• TASK DIRECTIONS: Read the records below and report each line in which "output" occurs.
Start of ENTRIES SHOWN
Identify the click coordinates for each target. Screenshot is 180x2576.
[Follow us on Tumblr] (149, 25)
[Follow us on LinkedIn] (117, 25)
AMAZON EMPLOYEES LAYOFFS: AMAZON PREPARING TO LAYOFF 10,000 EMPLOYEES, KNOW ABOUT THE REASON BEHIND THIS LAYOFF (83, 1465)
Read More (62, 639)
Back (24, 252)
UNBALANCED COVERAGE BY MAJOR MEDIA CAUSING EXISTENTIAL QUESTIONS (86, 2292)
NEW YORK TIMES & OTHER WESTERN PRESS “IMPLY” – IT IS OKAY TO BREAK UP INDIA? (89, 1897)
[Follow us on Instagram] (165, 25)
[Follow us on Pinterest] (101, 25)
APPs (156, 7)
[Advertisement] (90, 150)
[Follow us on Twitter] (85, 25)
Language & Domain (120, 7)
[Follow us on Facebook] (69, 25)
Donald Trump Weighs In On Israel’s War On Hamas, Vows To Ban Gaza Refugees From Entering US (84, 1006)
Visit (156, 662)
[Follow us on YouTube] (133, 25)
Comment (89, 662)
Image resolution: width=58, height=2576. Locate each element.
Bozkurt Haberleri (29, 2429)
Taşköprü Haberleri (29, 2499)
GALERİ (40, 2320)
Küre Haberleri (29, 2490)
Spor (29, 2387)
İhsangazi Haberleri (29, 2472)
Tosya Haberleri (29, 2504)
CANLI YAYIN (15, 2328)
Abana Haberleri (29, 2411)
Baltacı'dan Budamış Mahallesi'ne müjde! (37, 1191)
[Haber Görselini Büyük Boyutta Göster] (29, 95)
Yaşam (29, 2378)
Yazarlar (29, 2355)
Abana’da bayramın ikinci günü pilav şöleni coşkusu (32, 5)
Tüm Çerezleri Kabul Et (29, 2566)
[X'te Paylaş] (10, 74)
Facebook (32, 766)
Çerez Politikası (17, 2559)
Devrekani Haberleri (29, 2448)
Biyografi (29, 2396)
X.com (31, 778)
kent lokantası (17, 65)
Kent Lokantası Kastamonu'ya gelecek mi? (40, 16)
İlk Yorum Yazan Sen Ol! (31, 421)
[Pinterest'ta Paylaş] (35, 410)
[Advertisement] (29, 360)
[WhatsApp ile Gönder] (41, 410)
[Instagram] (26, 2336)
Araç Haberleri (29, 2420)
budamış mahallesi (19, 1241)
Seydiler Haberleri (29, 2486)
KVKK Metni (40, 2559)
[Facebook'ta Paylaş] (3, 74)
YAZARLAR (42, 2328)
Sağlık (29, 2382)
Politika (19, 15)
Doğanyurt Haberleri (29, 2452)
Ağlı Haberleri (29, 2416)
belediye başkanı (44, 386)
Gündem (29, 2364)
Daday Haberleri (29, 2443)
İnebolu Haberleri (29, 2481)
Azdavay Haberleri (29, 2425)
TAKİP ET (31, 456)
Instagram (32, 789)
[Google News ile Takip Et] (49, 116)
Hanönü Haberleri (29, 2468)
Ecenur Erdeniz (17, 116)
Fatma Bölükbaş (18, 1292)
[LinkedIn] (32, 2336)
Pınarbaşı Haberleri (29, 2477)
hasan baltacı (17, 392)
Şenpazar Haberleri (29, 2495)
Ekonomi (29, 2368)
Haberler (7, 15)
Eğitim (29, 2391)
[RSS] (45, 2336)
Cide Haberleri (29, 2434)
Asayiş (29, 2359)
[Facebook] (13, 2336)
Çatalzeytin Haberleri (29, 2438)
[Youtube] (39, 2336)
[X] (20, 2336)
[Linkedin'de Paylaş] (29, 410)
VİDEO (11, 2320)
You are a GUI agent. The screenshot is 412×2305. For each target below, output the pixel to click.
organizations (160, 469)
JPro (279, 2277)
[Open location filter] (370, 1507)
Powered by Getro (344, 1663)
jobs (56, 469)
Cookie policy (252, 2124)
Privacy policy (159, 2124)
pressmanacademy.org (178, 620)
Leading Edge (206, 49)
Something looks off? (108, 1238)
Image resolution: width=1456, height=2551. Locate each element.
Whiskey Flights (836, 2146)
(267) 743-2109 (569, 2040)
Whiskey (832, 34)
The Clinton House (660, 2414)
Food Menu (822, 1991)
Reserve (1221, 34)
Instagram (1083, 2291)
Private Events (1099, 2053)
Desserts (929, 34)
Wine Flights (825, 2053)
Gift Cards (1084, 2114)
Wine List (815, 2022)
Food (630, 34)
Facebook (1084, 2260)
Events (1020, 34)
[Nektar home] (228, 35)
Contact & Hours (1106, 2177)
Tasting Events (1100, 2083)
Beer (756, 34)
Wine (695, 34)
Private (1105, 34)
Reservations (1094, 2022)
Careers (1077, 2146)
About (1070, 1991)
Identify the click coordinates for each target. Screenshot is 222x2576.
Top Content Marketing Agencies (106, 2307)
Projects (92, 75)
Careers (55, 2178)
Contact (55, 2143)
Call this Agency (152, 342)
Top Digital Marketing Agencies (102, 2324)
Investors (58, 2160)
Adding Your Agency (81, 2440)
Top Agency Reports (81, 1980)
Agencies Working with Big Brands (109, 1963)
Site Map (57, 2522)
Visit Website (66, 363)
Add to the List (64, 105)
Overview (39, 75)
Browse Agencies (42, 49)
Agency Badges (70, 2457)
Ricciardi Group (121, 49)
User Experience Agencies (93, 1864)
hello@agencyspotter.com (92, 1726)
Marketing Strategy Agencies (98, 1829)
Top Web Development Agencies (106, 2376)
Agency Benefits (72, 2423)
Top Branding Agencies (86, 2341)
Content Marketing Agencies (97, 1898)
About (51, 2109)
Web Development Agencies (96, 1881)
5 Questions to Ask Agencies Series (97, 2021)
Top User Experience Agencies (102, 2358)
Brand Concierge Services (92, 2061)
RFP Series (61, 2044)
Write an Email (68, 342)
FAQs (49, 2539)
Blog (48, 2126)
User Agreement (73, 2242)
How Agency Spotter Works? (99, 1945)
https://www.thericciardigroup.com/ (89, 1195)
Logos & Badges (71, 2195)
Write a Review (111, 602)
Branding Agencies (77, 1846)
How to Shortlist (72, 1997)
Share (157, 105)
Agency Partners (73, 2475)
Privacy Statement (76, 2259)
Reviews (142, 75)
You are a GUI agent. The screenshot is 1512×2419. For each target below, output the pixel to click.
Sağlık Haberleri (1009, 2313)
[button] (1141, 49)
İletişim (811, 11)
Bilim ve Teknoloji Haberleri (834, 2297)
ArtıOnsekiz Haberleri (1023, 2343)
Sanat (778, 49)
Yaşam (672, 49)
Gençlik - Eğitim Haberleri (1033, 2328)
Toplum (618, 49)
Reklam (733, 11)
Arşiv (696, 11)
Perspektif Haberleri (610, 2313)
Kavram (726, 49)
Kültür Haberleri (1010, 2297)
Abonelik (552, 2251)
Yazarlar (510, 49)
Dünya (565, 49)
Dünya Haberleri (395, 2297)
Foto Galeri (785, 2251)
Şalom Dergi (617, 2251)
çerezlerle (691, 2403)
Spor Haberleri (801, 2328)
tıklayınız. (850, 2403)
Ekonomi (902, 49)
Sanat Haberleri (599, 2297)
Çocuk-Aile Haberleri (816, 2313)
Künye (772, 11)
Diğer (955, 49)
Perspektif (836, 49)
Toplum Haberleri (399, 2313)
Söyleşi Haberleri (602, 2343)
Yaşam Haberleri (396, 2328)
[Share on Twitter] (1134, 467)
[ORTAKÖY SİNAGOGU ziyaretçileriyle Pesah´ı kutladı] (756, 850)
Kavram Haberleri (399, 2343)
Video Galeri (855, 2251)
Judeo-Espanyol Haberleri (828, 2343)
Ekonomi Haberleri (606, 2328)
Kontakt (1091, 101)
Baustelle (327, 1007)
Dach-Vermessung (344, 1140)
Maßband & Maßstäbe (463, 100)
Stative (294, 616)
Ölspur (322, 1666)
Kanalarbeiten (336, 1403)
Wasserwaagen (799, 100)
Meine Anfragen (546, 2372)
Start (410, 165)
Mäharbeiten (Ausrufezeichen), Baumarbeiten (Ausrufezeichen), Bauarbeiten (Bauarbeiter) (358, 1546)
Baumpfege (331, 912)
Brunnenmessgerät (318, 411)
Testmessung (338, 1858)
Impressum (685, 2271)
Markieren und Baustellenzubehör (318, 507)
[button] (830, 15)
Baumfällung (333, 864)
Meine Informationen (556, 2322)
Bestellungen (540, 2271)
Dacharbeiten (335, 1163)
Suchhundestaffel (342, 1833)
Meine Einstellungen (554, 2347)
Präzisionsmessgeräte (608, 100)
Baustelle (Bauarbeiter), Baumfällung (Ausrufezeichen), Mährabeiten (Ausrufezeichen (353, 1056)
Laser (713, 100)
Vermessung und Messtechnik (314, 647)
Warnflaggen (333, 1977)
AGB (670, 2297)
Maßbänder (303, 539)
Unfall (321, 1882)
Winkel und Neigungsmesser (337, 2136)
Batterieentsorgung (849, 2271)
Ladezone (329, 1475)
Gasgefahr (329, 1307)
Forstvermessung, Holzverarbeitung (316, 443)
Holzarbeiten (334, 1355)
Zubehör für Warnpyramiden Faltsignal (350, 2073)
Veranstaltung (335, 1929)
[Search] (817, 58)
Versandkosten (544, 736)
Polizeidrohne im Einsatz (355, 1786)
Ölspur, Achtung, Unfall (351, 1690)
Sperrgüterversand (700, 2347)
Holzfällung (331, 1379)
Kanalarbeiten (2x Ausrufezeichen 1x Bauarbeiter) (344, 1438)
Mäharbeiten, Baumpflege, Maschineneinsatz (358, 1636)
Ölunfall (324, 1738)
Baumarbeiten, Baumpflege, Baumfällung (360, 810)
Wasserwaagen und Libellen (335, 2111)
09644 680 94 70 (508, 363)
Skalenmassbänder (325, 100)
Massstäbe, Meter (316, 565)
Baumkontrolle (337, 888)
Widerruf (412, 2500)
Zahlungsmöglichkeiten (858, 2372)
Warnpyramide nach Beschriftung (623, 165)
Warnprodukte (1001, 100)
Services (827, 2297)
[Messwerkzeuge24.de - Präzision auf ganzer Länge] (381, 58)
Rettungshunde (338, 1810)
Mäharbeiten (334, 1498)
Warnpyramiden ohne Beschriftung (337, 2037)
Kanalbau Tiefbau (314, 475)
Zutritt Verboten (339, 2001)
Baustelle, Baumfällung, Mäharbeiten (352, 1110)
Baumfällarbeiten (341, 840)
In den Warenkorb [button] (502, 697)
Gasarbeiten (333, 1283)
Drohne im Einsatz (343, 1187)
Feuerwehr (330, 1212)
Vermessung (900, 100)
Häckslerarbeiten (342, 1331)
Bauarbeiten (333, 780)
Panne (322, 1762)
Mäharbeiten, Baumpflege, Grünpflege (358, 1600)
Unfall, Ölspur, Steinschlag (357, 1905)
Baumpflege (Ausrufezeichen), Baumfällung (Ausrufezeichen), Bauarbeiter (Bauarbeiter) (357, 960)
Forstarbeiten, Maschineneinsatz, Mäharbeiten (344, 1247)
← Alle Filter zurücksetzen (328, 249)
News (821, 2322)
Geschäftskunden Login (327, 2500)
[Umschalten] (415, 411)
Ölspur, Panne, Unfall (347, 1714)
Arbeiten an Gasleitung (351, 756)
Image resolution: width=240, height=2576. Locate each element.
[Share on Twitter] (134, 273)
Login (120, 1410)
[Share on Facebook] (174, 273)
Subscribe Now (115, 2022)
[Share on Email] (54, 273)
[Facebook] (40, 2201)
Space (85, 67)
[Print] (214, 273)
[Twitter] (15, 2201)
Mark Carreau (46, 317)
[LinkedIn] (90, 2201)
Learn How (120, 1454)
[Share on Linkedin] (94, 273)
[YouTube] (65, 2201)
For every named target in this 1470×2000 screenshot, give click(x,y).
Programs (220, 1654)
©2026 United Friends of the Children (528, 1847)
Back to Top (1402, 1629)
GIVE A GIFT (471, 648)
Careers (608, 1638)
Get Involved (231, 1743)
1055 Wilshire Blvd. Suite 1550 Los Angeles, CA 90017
End of ENTRIES SHOWN
• ANSWER TO THIS PROBLEM:
You are a GUI agent. The screenshot is 412×2305. For each target below, output the pixel to click.
You are a GUI agent. The screenshot is 1512×2419. For each target below, output the pixel to click.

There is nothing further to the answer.